Since Bashir came to power through a military coup in 1989, he has ruled with an iron fist, seeking to make Sudan the greatest military power on the continent by procuring billions of dollars worth of military hardware at the expense of social services. He wreaked havoc against the black Southern Sudanese with decades of bombing runs on civilian villages, as well as against the Darfuris and other marginalised groups.
His ethnic-cleansing campaign against the Darfuris was nothing short of genocide, and it is for these crimes against humanity that he is wanted by the ICC. We all remember the scenes of the infamous marauding Janjaweed on horseback setting villages alight, raping and then slaughtering Darfuri women, all at Bashir’s instigation.
More than 200000 Darfuris were slaughtered in that bloody campaign just a decade ago.
Well, Bashir’s day of reckoning has finally arrived, and this time the people have had enough. They had launched an uprising against the regime in 2013 - primarily the youth and the marginalised Darfuris - but 270 protesters were massacred by the security forces in five days.
However, this time things are different, the country is seething and the grassroots revolution has taken hold across the country and in almost every sector, with a concerted determination to see the back of Bashir and his cohorts.
More than 40 peaceful demonstrators have been killed since the start of the revolution on December 19, but there is no turning back. Grassroots structures are mobilising their constituencies day and night. The government may have blocked Facebook, WhatsApp and Twitter, but the people are using a virtual private network.
All Bashir has at his disposal is the brutality of his security forces who are shooting to kill, and the deployment of snipers on rooftops in cities across the country to intimidate the masses. He has even gone as far as to turn to Russian mercenaries from the private military company, Wagner, to train his forces and act as snipers.
These are the same Russian mercenaries who were active in Syria and Ukraine, using much the same tactics.
In a meeting in July between Russian President Vladimir Putin and Bashir, the two agreed to increase military co-operation, with Sudan pledging to buy Russian weapons, while Russia was offered an airbase on the Red Sea.
Russian companies are also heavily invested in the country’s gold mines.
This will be a fight to the end, and people are disappearing in droves, taken from their homes and workplaces, and vanishing off the streets.

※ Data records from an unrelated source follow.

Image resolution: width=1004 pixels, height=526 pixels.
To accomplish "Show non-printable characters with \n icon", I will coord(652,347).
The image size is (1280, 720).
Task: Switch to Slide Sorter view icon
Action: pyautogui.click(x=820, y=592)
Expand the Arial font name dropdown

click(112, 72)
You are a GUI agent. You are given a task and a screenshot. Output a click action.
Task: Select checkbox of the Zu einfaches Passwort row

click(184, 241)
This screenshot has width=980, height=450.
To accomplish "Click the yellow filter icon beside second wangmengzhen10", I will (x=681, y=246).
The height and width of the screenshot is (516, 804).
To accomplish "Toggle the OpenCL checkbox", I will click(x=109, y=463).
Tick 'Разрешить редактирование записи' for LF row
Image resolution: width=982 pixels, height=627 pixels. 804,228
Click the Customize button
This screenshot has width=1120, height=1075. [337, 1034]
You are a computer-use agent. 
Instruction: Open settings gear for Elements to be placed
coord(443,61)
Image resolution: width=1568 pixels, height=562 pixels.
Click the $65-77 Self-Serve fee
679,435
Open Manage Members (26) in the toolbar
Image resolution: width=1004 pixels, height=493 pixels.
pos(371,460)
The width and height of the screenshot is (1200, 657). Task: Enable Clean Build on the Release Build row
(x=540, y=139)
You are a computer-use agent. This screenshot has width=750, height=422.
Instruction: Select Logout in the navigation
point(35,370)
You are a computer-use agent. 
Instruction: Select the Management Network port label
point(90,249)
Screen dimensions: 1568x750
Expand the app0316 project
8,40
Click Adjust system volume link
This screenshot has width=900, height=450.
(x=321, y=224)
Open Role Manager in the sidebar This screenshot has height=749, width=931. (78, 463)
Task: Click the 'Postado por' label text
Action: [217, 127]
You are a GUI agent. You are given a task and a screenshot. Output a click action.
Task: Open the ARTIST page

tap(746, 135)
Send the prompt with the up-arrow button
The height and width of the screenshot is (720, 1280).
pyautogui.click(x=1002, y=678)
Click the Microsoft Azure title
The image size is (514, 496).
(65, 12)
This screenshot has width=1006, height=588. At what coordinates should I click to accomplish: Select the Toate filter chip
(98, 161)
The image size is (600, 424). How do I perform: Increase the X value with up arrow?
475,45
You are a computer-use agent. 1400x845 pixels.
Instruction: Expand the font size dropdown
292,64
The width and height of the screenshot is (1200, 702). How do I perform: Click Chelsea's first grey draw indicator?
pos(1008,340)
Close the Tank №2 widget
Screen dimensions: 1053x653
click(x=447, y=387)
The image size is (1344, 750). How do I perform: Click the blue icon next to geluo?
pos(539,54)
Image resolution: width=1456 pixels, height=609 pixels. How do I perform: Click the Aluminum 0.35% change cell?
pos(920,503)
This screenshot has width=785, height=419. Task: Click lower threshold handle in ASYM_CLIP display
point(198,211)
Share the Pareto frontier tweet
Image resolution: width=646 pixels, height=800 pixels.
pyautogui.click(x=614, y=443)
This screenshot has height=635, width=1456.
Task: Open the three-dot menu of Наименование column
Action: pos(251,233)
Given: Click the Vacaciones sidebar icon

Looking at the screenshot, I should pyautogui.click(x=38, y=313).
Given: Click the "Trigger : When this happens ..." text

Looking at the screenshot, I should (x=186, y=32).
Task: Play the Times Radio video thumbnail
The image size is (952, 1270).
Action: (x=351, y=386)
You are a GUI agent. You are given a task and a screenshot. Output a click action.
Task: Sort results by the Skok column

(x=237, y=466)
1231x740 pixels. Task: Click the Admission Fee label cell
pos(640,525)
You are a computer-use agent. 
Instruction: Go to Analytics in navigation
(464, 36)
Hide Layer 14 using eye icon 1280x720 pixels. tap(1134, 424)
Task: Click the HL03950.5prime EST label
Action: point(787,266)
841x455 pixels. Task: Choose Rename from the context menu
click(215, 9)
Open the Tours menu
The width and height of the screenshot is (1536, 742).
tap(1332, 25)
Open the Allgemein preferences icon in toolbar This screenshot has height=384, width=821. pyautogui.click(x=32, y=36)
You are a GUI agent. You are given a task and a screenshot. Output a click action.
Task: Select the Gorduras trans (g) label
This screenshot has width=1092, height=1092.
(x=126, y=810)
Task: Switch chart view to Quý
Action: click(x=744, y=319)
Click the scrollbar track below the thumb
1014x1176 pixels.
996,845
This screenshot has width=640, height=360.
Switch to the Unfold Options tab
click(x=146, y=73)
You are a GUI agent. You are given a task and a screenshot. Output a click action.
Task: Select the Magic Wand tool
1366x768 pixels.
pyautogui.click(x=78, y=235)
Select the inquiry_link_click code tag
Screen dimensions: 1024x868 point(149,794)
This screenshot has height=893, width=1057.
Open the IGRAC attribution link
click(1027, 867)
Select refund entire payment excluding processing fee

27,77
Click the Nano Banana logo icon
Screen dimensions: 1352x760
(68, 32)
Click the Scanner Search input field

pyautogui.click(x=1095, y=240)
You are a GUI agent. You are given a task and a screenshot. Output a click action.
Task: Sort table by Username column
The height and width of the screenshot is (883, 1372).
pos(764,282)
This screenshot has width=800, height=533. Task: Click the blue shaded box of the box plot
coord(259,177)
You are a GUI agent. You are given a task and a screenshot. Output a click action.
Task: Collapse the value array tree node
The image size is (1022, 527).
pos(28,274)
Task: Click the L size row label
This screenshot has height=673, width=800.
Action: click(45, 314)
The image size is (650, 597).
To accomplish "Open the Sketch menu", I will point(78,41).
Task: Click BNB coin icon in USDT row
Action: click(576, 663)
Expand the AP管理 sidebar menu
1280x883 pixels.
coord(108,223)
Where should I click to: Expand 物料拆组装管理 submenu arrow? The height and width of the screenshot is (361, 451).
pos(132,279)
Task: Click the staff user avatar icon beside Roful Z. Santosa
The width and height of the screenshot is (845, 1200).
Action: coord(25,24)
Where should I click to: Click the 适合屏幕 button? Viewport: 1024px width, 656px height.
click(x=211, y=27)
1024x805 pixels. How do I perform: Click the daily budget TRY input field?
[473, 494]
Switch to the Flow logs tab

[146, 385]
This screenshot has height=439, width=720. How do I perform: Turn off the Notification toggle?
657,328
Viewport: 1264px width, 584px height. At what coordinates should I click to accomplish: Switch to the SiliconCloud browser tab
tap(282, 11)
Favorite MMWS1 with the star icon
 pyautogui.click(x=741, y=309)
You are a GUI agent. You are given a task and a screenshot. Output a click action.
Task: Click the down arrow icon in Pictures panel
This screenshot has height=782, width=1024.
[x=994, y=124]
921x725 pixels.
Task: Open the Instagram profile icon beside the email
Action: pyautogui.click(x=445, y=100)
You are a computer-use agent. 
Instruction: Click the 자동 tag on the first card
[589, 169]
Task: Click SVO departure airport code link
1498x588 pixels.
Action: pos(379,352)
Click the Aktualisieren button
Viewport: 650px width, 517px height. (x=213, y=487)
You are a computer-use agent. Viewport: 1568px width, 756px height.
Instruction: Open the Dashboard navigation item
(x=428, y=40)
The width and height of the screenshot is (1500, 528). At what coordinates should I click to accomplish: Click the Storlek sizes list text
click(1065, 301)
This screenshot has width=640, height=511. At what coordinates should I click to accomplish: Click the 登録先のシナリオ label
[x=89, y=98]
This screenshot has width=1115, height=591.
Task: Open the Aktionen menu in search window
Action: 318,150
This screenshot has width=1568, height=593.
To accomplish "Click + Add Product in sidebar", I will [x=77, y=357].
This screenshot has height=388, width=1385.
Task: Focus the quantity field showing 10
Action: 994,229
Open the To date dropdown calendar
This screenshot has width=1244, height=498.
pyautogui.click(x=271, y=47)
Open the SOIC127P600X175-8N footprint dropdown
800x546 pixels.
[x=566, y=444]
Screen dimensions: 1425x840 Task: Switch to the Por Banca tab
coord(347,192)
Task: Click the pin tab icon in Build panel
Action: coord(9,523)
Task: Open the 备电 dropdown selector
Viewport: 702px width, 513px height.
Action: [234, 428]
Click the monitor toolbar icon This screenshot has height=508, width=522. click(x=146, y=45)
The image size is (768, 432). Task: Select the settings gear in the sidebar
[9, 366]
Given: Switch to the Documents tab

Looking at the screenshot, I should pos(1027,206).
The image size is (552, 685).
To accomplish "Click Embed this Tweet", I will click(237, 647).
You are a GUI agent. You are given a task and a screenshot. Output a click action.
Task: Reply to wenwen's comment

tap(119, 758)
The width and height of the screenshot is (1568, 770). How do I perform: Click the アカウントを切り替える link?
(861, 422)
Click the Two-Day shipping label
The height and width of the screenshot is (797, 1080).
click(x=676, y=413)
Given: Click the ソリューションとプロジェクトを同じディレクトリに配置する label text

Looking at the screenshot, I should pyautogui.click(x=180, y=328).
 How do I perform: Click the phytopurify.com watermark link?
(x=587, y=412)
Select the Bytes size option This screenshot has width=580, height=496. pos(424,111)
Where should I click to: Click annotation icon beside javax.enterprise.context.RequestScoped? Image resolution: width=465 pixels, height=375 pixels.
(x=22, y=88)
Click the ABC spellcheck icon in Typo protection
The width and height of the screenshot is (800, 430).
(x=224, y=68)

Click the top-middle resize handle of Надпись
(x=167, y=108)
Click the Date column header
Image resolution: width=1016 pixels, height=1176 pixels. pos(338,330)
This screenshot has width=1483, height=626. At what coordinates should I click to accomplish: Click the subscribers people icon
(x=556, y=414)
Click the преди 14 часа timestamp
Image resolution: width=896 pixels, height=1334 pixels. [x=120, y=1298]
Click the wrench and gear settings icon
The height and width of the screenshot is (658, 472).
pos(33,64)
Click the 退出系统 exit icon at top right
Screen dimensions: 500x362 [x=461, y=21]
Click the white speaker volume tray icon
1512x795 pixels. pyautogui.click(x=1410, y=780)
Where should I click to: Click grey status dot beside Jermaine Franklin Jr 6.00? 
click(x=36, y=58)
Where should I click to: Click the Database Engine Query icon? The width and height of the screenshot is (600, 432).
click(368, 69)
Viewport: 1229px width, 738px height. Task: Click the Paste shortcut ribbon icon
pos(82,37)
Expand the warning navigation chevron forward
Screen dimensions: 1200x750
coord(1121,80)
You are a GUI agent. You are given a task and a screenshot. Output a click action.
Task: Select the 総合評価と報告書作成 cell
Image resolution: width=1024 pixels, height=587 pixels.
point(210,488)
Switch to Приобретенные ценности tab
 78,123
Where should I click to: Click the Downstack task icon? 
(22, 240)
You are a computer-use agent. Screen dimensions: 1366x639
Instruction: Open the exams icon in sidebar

Lists of the disappeared are being formulated by civil society and updated daily, with well over 1000 believed to be have been detained in the past three weeks, with many being tortured and then released.
What started as protests against price hikes due to spiralling inflation, and the shortages of basic necessities such as bread, petrol, and cash, quickly morphed into a countrywide revolt against the entire political system. The people are seeking an end to corruption, human rights violations and the regime itself, with chants of “the whole country is Darfur”.
When demonstrations erupted against the regime in 2013, they were met with indifference by the international community and there has not been the expected support from European countries for the current popular uprising, given the vested interests in working with the Bashir regime on intelligence gathering and migration control.
An agreement between the regime and the EU has seen 250million (R4billion) of funding going to control the movement of migrants headed towards Europe on the Libyan-Sudanese border. Ironically, it is Bashir’s Rapid Support Force - the former Janjaweed militias - that are taking on this border-control function.
So once again the EU is prioritising its own interests of stemming African migration to its shores over the need for real democracy, and change in Sudan. It is now left to civil society and the AU to raise its voice in support of the people of Sudan.
To date, the AU has said little more than that the government needs to show restraint, but far more will be needed.
This time the world will not be able to turn a blind eye to the protests for change in Sudan, as solidarity protests have been taking place in Dublin, Philadelphia, US, Edmonton, Toronto, Canada, and even in Pretoria this week. Its seems for Bashir, time is running out and his idea of amending the constitution in order to run for re-election in 2020 is a lost cause.
Ebrahim is group foreign editor at Independent Media.